Introduction: Cardiovascular diseases are the main cause of mortality and morbidity worldwide. Prehospital delay is the most significant obstacle for effective AMI management despite efforts in public and patients’ education.
Aim: The purpose of this study was to identify the sociodemographic, personal and clinical predictors of prehospital delay in care seeking among patients with AMI.
Methods: A cross sectional study among 119 AMI patients was carried out during a three months’ period in two large hospitals in Athens. Data were recorded by a face to face interview. The patients were analyzed in two groups according to symptoms onset -to-door time ( short delay time group < 2 hours vs long delay group > 2 hours ).
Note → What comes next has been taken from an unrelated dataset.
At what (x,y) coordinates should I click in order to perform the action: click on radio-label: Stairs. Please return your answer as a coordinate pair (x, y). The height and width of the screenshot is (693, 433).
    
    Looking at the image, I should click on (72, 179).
Results: The median delay time was 4 hours and 41 minutes and only 17,8% (n21) of patients were admitted to hospital within the first 2 hours of symptoms onset. The main factors that were found to be correlated with longer prehospital delay (>2hours), were the long distance more than 10km away from the hospital (p=<0.001), The absence of company during the incident (p= 0.003), and not living in Athens (p= 0.049). Having high level education, more than 9 years (p= 0.008), arrival by ambulance (p= 0.001), family history of coronary artery disease (0.015) and self-perceived cardiac symptoms (p= 0.025) were associated with shorter prehospital delay. In multivariate logistic regression analysis, distance from hospital (b 0.301, p 0.044), smoking (b 3.135, p 0.048) and family history heart disease (b 3.782, p 0, 021) were independent predictors of prolonged prehospital delay.
Conclusions: The delay time from symptoms onset to hospital admission was high in patients with AMI. Factors such as distance from the hospital, negative family history and absence of smoking are associated with prehospital delay.